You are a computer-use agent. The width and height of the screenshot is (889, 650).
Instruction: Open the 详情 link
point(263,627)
======
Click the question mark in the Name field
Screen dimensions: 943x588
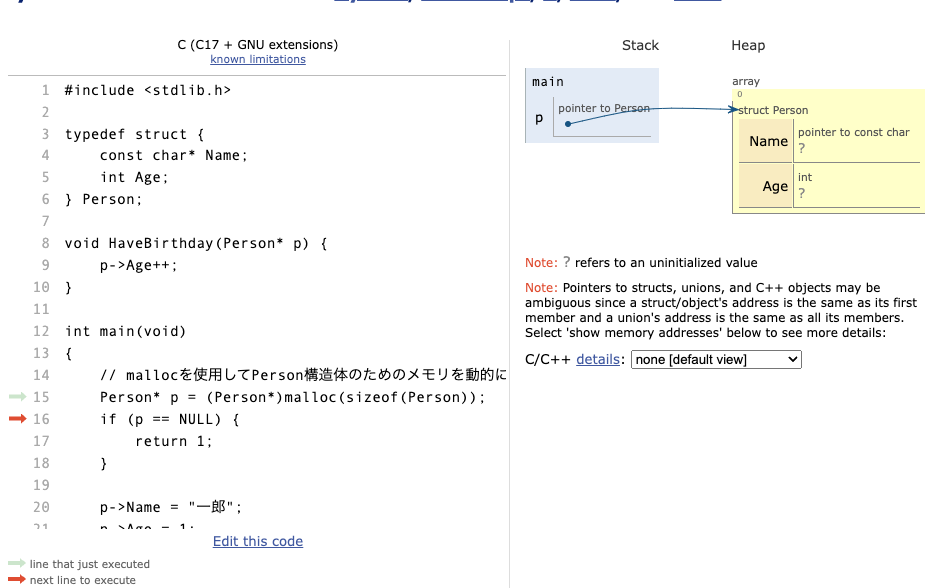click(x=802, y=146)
======
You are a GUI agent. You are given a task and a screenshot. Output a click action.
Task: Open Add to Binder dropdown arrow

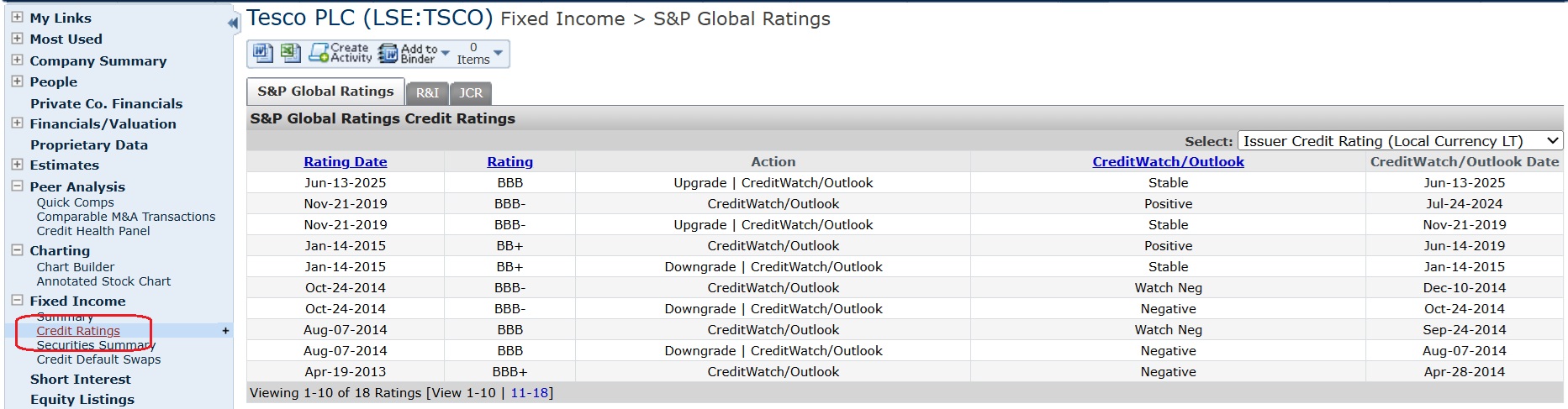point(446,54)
======
§ What to do
If the word "agent" is on a line above, return that line.

§ Expected output
You are a computer-use agent. The width and height of the screenshot is (889, 650).
You are a GUI agent. You are given a task and a screenshot. Output a click action.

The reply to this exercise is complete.